The charts included with this piece illustrate prices paid for three levels of wireless service: Average usage (450 voice minutes and 300 texts per month), above-average usage (1,200 voice minutes, 300 texts and 1 GB of data per month) and very high-volume usage (unlimited nationwide talk and text and 2 GB data usage per month).

Mobile wireless prices in 2015 are “generally higher than last year,” Gerry Wall, president of Wall Communications, said in a news release. But he added that prices for talk and text plans are 20 per cent lower than in 2008 while higher-volume plans with talk, text and data have come down 24 per cent since then. Meanwhile, low-volume plans with only voice service have gone up 14 per cent.

“Prices for most of the service packages we examined – which include: talk only; talk and text; and talk, text and data plans – increased this year relative to last by between 4 per cent and 8 per cent, whereas the price of higher-volume unlimited nationwide talk and text plans including 2 GB of monthly data usage declined by 11 per cent,” Mr. Wall said.



The report found that prices charged by new entrant carriers – Wind Mobile Corp. and Mobilicity in Ontario, B.C. and Alberta, Videotron Ltd. in Quebec and Eastlink Wireless in the Atlantic provinces – are 25 per cent to 50 per cent lower than those charged by the incumbents, Rogers Communications Inc., BCE Inc. and Telus Corp. (BCE owns 15 per cent of The Globe and Mail.)

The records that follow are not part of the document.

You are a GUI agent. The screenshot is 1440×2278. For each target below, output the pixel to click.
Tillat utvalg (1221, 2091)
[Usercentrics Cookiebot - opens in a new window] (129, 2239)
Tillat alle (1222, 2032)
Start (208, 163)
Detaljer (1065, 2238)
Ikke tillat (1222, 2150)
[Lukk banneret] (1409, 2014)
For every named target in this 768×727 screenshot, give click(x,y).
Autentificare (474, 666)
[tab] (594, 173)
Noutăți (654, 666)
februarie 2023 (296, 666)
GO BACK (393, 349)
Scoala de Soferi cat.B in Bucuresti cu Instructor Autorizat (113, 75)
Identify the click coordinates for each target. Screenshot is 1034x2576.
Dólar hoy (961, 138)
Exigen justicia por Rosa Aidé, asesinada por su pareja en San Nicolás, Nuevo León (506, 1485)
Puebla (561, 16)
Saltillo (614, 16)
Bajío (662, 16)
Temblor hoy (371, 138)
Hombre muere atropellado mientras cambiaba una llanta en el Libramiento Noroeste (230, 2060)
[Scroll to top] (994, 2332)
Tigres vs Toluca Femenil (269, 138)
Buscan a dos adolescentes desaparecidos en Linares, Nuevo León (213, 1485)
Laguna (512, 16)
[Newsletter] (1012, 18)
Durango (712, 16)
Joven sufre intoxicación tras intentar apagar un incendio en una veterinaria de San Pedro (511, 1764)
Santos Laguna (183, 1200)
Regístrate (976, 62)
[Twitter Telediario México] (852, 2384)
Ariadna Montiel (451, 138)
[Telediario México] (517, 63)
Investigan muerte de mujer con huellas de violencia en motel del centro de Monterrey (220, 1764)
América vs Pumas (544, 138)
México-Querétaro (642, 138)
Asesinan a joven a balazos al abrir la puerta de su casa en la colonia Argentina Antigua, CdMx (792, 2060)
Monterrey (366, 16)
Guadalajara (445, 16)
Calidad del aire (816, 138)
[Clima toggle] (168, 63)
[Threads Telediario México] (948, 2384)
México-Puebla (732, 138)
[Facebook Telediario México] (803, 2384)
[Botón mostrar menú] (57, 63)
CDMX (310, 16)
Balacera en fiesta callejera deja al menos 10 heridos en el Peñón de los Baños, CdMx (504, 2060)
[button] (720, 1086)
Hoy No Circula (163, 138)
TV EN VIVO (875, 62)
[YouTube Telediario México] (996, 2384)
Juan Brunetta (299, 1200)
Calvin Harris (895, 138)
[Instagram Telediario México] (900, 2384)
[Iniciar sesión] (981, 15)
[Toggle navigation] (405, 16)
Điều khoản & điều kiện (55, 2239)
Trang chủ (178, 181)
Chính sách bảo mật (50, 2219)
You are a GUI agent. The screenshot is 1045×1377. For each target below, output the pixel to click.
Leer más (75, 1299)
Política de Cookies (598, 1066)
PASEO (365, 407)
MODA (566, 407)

The Big Three’s discount brands – Fido, Virgin Mobile and Koodo – also offer prices roughly 10 per cent to 25 per cent cheaper than the incumbents’ comparable plans at their main brands.

Prices in Manitoba and Saskatchewan, where established regional players offer a fourth alternative, were the lowest in Canada.



Finally, compared with prices paid in the U.S., Europe, Australia and Japan, the report found “Canada’s mobile wireless prices once again rank on the high side of the international group of countries included in the study.”